Bacaan untuk Ditinjau:
============================================================

Rabu 13 May 2020 23:38 WIB

Ini Persoalan Penerapan Program Merdeka Belajar di Daerah

Masih banyak daerah yang membuat peraturan ujian sekolah.

Rep: Inas Widyanuratikah/ Red: Ratna Puspita
Belajar (ilustrasi). Masih banyak daerah yang membuat peraturan ujian sekolah meski konsep merdeka belajar mendorong sekolah memiliki kebebasan untuk membuat bentuk ujian sekolah.
Foto: SLI
Belajar (ilustrasi). Masih banyak daerah yang membuat peraturan ujian sekolah meski konsep merdeka belajar mendorong sekolah memiliki kebebasan untuk membuat bentuk ujian sekolah.

REPUBLIKA.CO.ID, JAKARTA -- Direktur Jenderal Guru dan Tenaga Kependidikan (GTK) Kementerian Pendidikan dan Kebudayaan (Kemendikbud), Iwan Syahril menjelaskan persoalan pada penerapan program merdeka belajar di daerah. Ia mengatakan masih banyak daerah yang membuat peraturan ujian sekolah seperti yang sudah dilakukan tahun-tahun sebelumnya. 

Iwan mengatakan salah satu poin dalam program merdeka belajar yaitu soal ujian sekolah. Di dalam konsep merdeka belajar, sekolah diberikan kebebasan untuk membuat bentuk ujian sekolah.

Iwan memahami di lapangan, masih banyak yang belum siap menjalankan kebijakan merdeka belajar. "Memang sebuah realitas yang kita hadapi, perubahan mindset itu butuh waktu," kata Iwan dalam diskusi bersama Ikatan Guru Indonesia (IGI), Rabu (13/5). 

Esensi dari merdeka belajar sebenarnya adalah ownership atau rasa kepemilikan. Dengan demikian, pemerintah daerah dan satuan pendidikan diharapkan bisa melakukan hal yang sesuai dengan masalah yang dihadapi masing-masing. Sebab, setiap daerah dan satuan pendidikan menghadapi masalah yang berbeda-beda. 

Pada saat yang sama, ia menyadari ekosistem pendidikan di Indonesia masih membutuhkan panduan untuk merdeka. Terkait hal ini, Iwan menuturkan, Kemendikbud membuat panduan-panduan. 

Kendati demikian, panduan yang diberikan bukan berupa mandat yang wajib dilakukan. Namun, tujuan panduan adalah membantu pihak-pihak yang masih gamang dan tidak yakin menjalankan kebijakan merdeka belajar. 

"Sudah mau diajak berlari tapi kayaknya masih ragu-ragu, itu memang menjadi PR kita," kata dia lagi. 

Terkait menciptakan ekosistem yang mendukung untuk merdeka, Iwan mengatakan memang Kemendikbud tidak bisa bekerja sendirian. Kemendikbud sangat mengapresiasi organisasi profesi yang ikut mendorong ekosistem pendidikan yang lebih baik.

============================================================

Daftar Baris:
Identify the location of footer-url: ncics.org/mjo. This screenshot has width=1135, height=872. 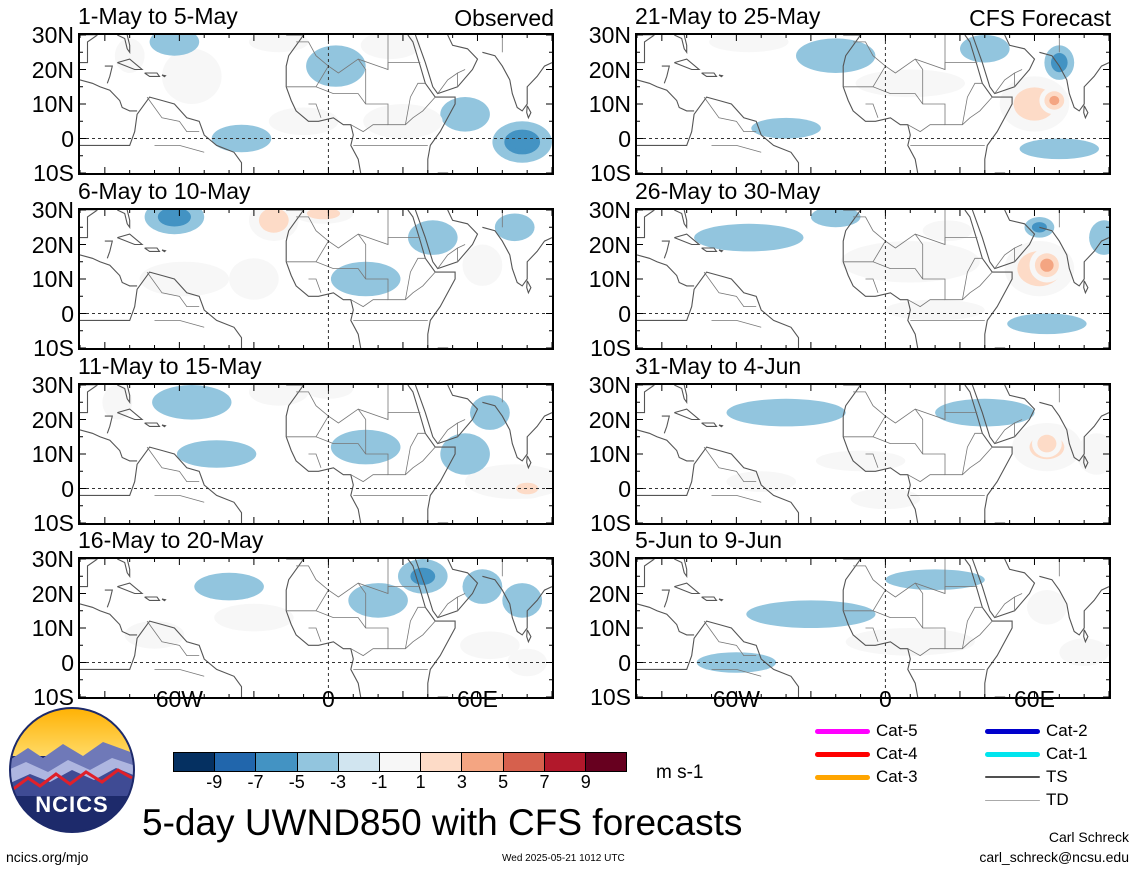
(48, 857).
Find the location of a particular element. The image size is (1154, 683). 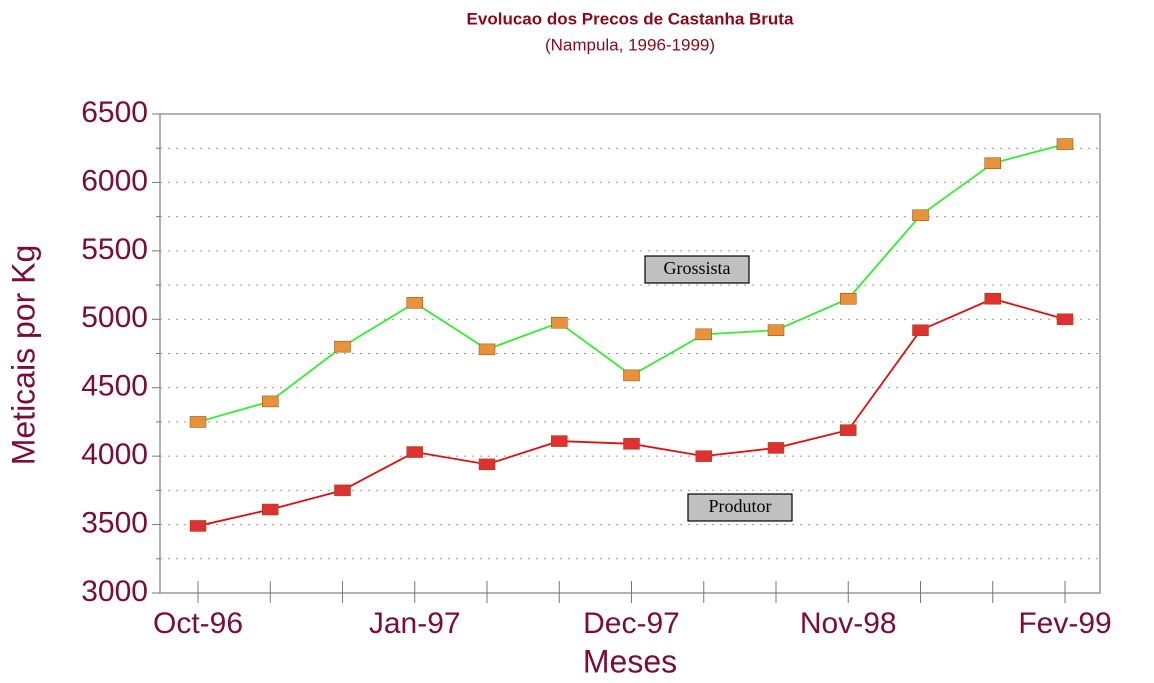

x-tick-label: Fev-99 is located at coordinates (1064, 624).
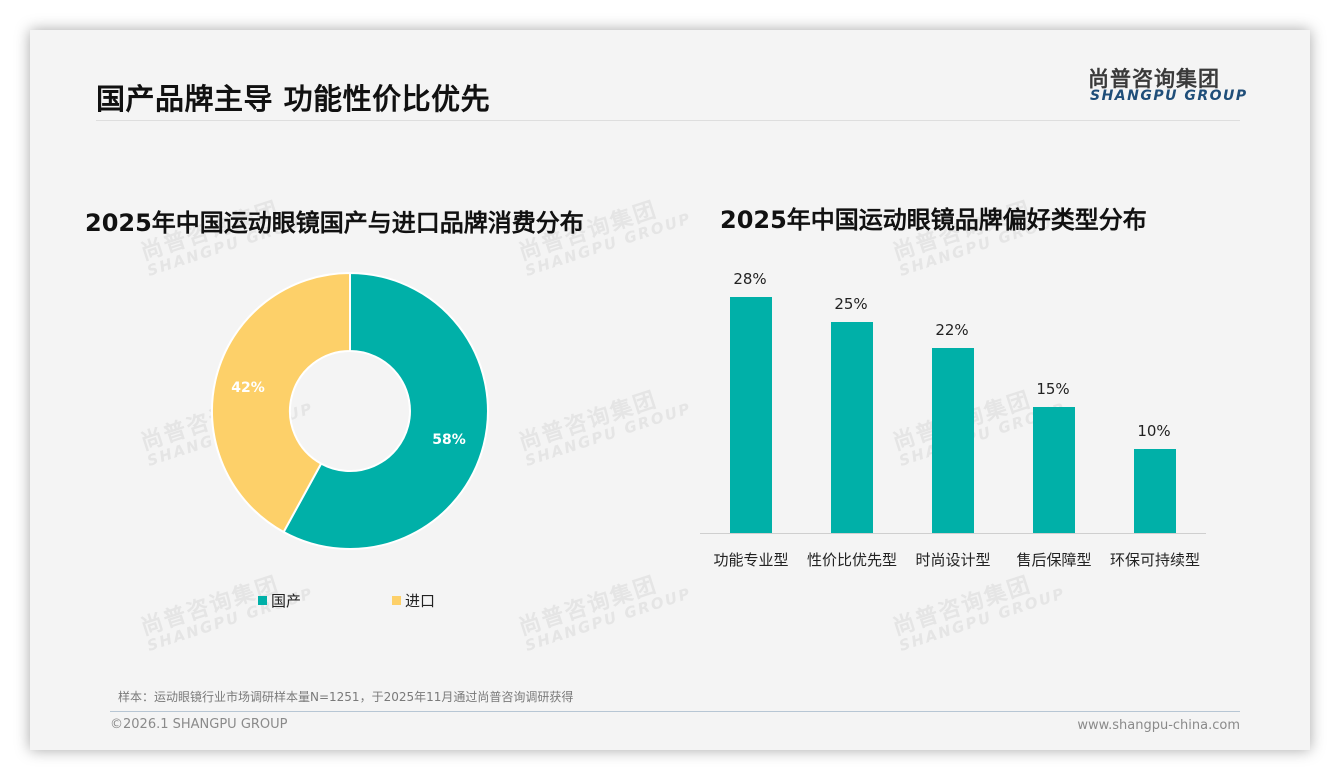 This screenshot has height=780, width=1340. I want to click on logo-english: SHANGPU GROUP, so click(1169, 96).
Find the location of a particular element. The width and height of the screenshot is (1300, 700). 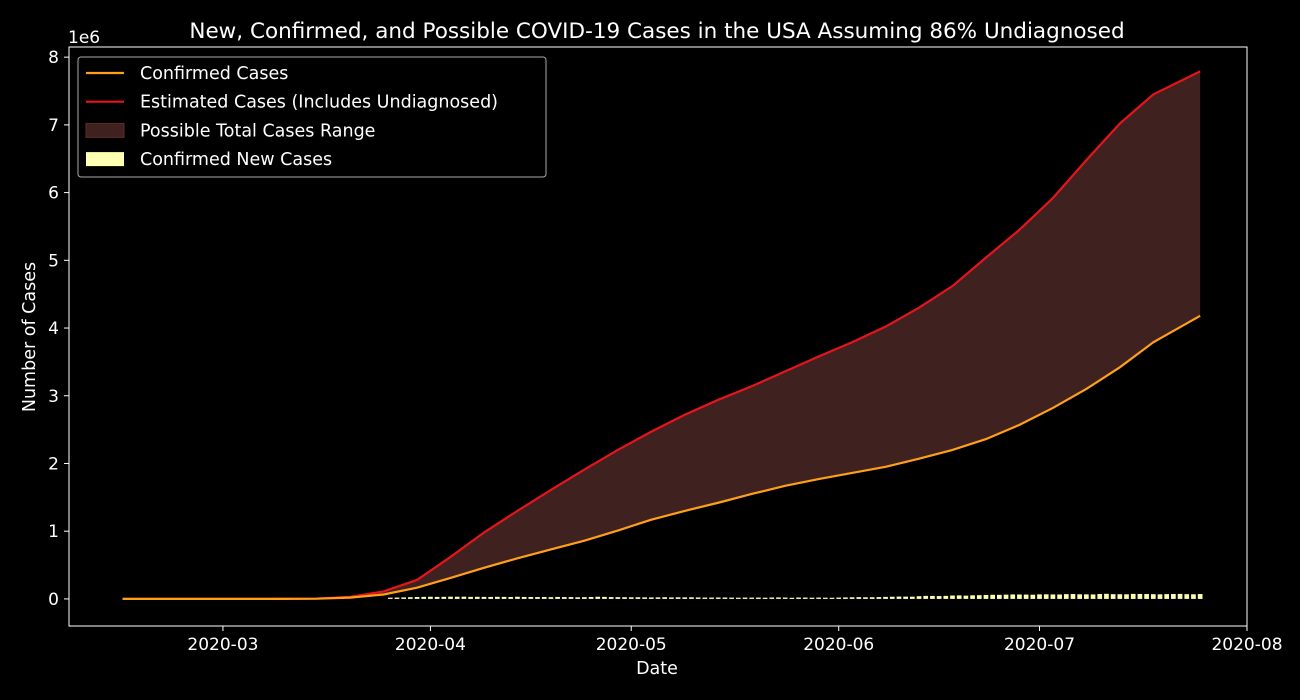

============================================================

Instruksi Kerja A:
Tuliskan ulang tanpa perubahan penggalan artikel tentang merdeka belajar, dimulai pada kata-kata yang memuat "Iwan memahami di" dan diakhiri setelah "masalah yang berbeda-beda.".
Instruksi Kerja B:
Sebutkan seluruh nama orang yang tercantum dalam artikel tentang merdeka belajar.

Jawaban Akhir A:
Iwan memahami di lapangan, masih banyak yang belum siap menjalankan kebijakan merdeka belajar. "Memang sebuah realitas yang kita hadapi, perubahan mindset itu butuh waktu," kata Iwan dalam diskusi bersama Ikatan Guru Indonesia (IGI), Rabu (13/5). 

Esensi dari merdeka belajar sebenarnya adalah ownership atau rasa kepemilikan. Dengan demikian, pemerintah daerah dan satuan pendidikan diharapkan bisa melakukan hal yang sesuai dengan masalah yang dihadapi masing-masing. Sebab, setiap daerah dan satuan pendidikan menghadapi masalah yang berbeda-beda.

Jawaban Akhir B:
- Inas Widyanuratikah
- Ratna Puspita
- Iwan Syahril